Geez..another killing?  Did he die?  It says mortally wounded so I'm assuming he was killed.


----------



## Warrigal (Aug 5, 2016)

http://edition.cnn.com/2016/08/05/us/chicago-police-shooting-video-release/

It appears to have been street justice with the police acting as judge, jury and executioner



> _(CNN)_Chicago officers are seen firing at least 15 shots at a black Jaguar as it races down a tree-lined street. The car crashes. The driver bolts. Officers chase him down a driveway between brick houses and over wooden fences. Then multiple shots are heard."Get down! Hands behind your back! You shot at us, mother------!"
> 
> Moments later, officers curse at 18-year-old Paul O'Neal as they put him in handcuffs as he lies face down. Hands behind his back, his arms appear limp. The back of his shirt is covered in blood. An officer holds his foot on O'Neal's leg. Another holds down the mortally wounded man's head.
> 
> ...


----------



## AprilT (Aug 5, 2016)

Everything except the actual shooting, the perp never had a gun, shouldn't have stolen a car, but, no he didn't shoot at officers, he swerved to avoid being shot, thus hitting the police car.


----------



## Warrigal (Aug 5, 2016)

Is it normal police practice to shoot at a stolen car? Over here the police give chase but only when it is safe to do so.

My take on that video is that most probably the police thought they had been fired at but it could have been crossfire from other police. There were a lot of shots at that car. They do seem to believe that he was armed. They did call for an ambulance immediately, unlike some other events where the injured/dead man was left lying in the road for a long time.

The lack of vision for the actual shooting is disturbing though. Was he shot in the back? I counted four shots before any other police entered the yard.


----------



## SeaBreeze (Aug 5, 2016)

Warrigal said:


> It appears to have been street justice with the police acting as judge, jury and executioner
> 
> My take on that video is that most probably the police thought they had been fired at but it could have been crossfire from other police. There were a lot of shots at that car. They do seem to believe that he was armed.
> 
> Was he shot in the back? I counted four shots before any other police entered the yard.



(quotes from Huffinton Post article)

I remember not too long ago in another killing by a cop saying that _some _of the police were acting as judge, jury and executioner.  I guess a lot of people have been using that terminology lately, and rightly so.  It won't be the first time, and unfortunately it won't be the last.

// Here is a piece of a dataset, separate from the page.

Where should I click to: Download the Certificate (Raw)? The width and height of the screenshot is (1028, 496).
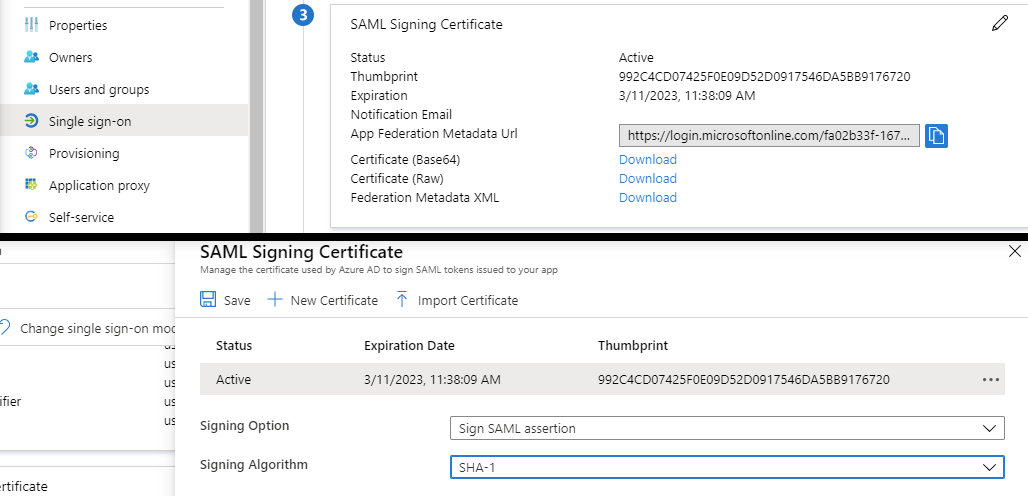pyautogui.click(x=647, y=179)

Yes, Warri, he was shot in the back.



> Paul O’Neal, 18, was shot in the back while fleeing from officers last Thursday night after allegedly stealing a Jaguar in the Chicago suburb of Bolingbrook.



They always seem to "believe" that their victim was armed, they start to play the game to cover for each other after each incident.  He shot at us too....right??  In some other cases, they're able to plant a gun on the body, but I guess they ran out of time for this murder.

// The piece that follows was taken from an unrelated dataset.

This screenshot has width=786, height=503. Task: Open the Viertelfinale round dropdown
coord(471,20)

  I felt bad for the officer who worried he may have to serve desk duty for a month, the hell with the deseased or his family.   In America now, punishment for car theft is death to the criminal, luckily there were enough cops there to help with the murder.



> “Bit**-a** motherfu****,” an officer can be heard saying as he delivers a kick to O’Neal, who lies motionless on the ground. Other officers yell at the teen to put his hands behind his back.
> 
> “They shot at us too, right?” an officer can be heard asking. O’Neal did not have a gun on him.
> 
> At one point, the officer who fired shots at the vehicle can be heard complaining about going on a mandatory 30-day suspension. “Fu**ing desk duty for 30 days now,” he can be heard saying. “Motherfu****.”

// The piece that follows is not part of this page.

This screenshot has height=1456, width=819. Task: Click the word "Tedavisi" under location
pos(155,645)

Of course some people would say he shouldn't have stolen the car to begin with, so he deserved to be killed by those cops.  Curious to hear the OP's take on this killing.


----------



## Ruthanne (Aug 6, 2016)

I just saw this news on CNN on a big screen and wow that one cop was really in the wrong, he even aimed the gun at another cop first!  I think he shut off his personal camera when he shot this young man.  Then the disrespect for the young man by saying his life was only worth 30 days leave.  Disgusting.


----------



## AprilT (Aug 6, 2016)

Warrigal said:


> Is it normal police practice to shoot at a stolen car? Over here the police give chase but only when it is safe to do so.
> 
> *My take on that video is that most probably the police thought they had been fired at but it could have been crossfire from other police.* There were a lot of shots at that car. They do seem to believe that he was armed. They did call for an ambulance immediately, unlike some other events where the injured/dead man was left lying in the road for a long time.
> 
> The lack of vision for the actual shooting is disturbing though. Was he shot in the back? I counted four shots before any other police entered the yard.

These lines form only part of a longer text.